About this exercise. Search the entries for the word "computer". Copy each line in which it is found.

Stored data.
# # # # # # #
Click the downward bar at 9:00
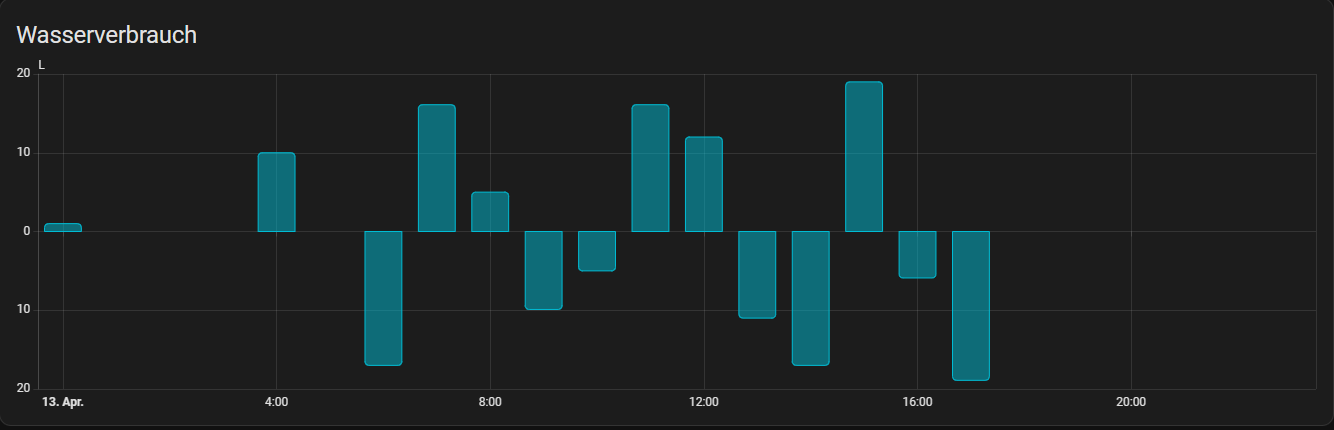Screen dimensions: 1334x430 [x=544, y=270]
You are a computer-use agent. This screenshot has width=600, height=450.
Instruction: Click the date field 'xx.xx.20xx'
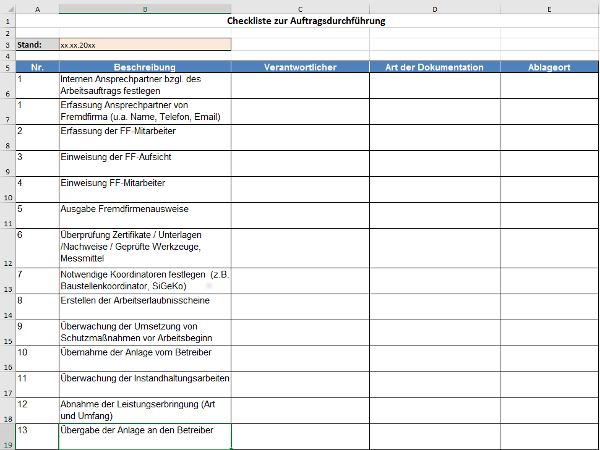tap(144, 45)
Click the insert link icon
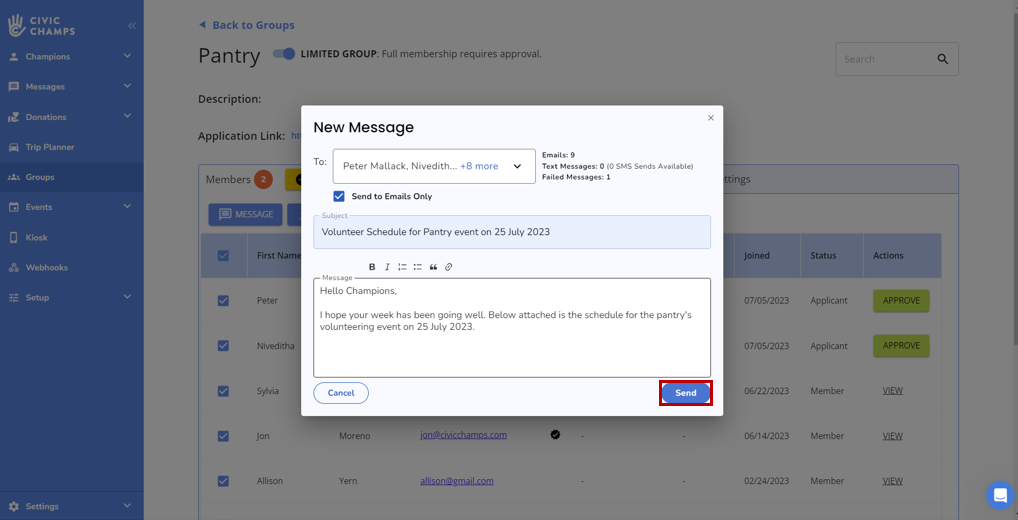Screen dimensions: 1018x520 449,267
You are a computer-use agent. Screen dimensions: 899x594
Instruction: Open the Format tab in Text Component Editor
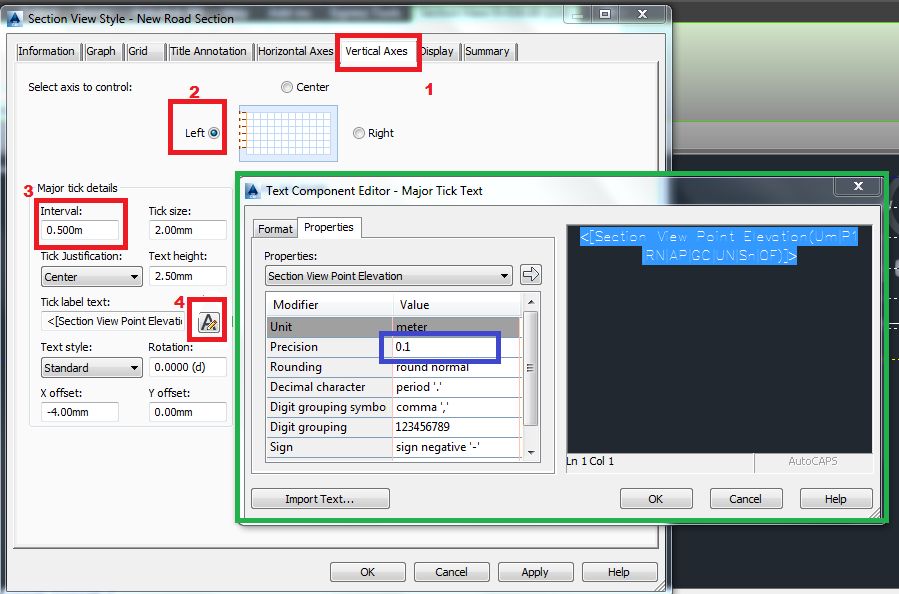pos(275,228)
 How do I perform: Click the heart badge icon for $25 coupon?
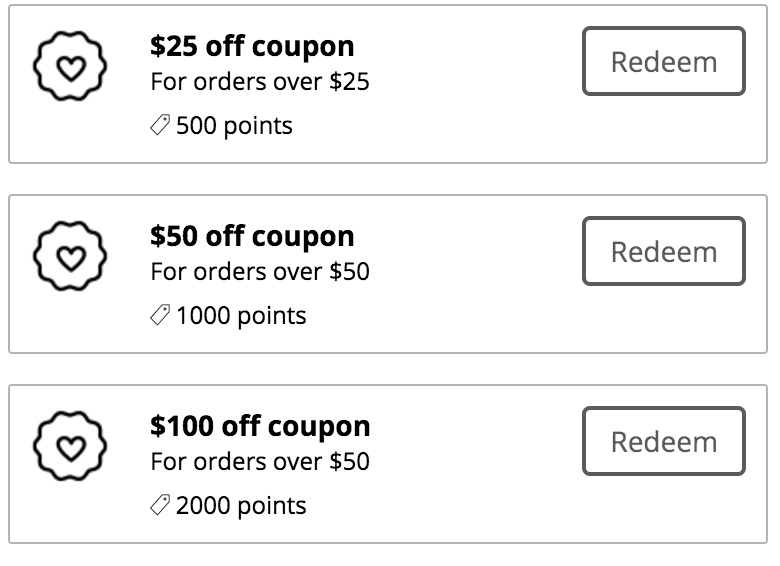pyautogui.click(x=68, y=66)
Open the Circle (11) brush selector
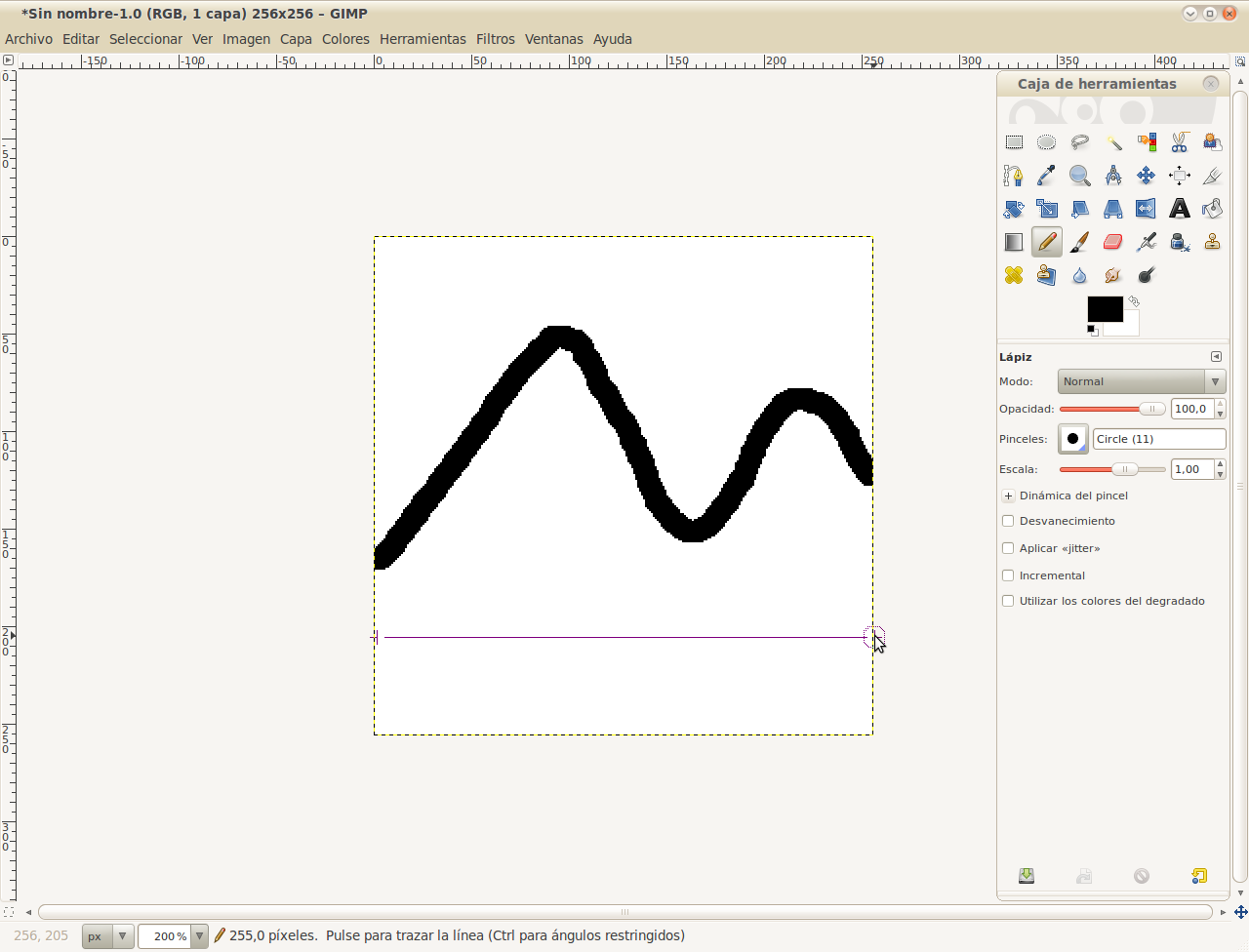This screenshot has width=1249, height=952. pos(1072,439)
# # # # # # #
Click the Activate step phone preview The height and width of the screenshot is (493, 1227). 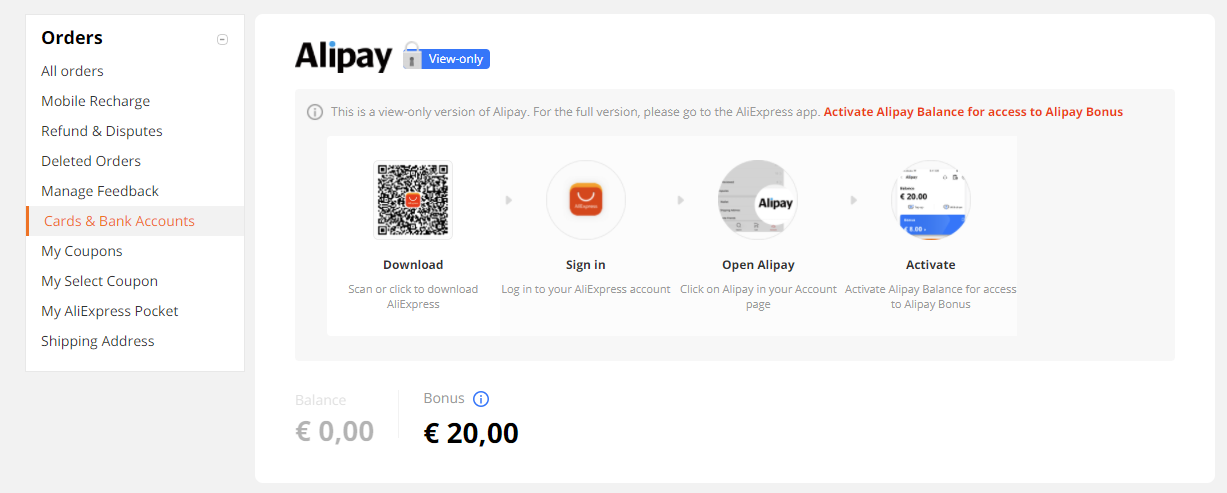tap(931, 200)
# # # # # # #
Finished task.
You are a computer-use agent. This screenshot has width=600, height=450.
You are a computer-use agent. Screen dimensions: 899x594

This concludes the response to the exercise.